In a related development, Pam Ward, who has been analyzing women's basketball telecasts for Home Team Sports and radio broadcasts for WBAL (1090 AM), has been hired to do color for at least one tournament game for ESPN.
Wyche joins NBC
Former Tampa Bay Buccaneers coach Sam Wyche has signed a multi-year contract to become a part of NBC's NFL telecast team, beginning next season.
Wyche, once called "wicky-wacky Sam" by an opposing coach, had been rumored to be under consideration by Fox to fill a studio chair left vacant when Jimmy Johnson went back to coaching.
However, Wyche said in a prepared statement that NBC was "the first network to contact me, and has been the most consistently persistent in their desire to have me on board."
It has not been decided whether Wyche, who guided the Cincinnati Bengals to a Super Bowl berth in 1988 during eight seasons there, will replace the departed Joe Montana in the studio or work in the booth.
Strong Daytona finish
CBS' coverage of the Daytona 500 on Feb. 18 was even more popular than the network hinted, getting a 9.2 rating and 24 share of the national audience when those Nielsen figures were released late last week.
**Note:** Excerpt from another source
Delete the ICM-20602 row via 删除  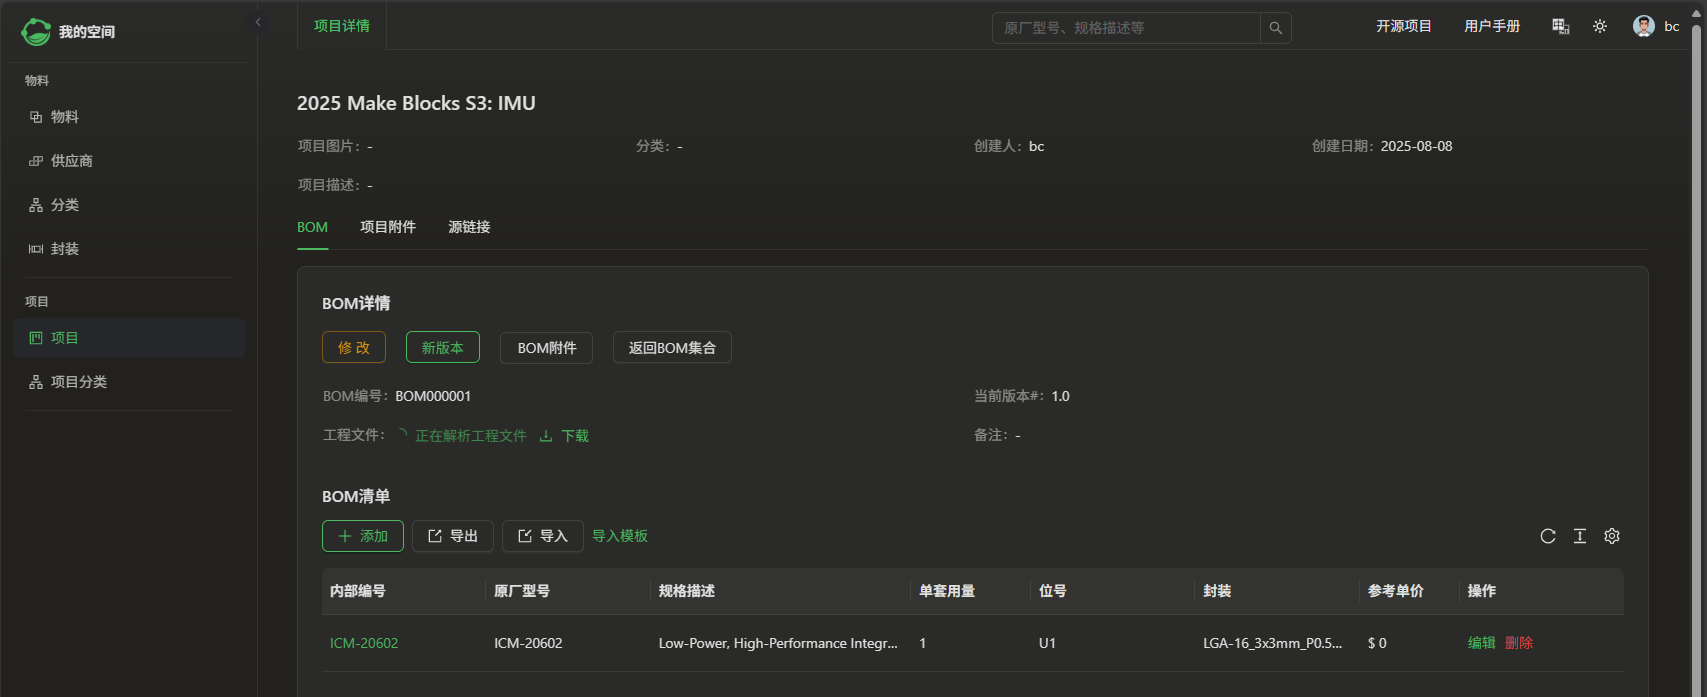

The 9.2 rating, culled from all over the United States, was a big boost over the 6.5/16 from the overnight survey, which just grabs numbers from the nation's 33 largest markets.
The rating is the fifth-highest since CBS started carrying the race from flag to flag in 1979.
Heading for an error
There are rumors that Fox is considering adding Tim McCarver as an analyst for its baseball coverage, to which we can only add this word: Don't.
McCarver, who has been a part of the New York Mets broadcast team, as well as ABC and CBS when those networks had baseball, was easily the worst part of ABC's postseason package, with his repetitive drone and silly puns.
He's hardly of the hip, fresh mold the network has looked for in its other sports packages. Supposedly, former Orioles Rick Dempsey and Ken Singleton also are under consideration by Fox. That's nice, but the network could go one better by taking a look at John Lowenstein, who got the boot from HTS.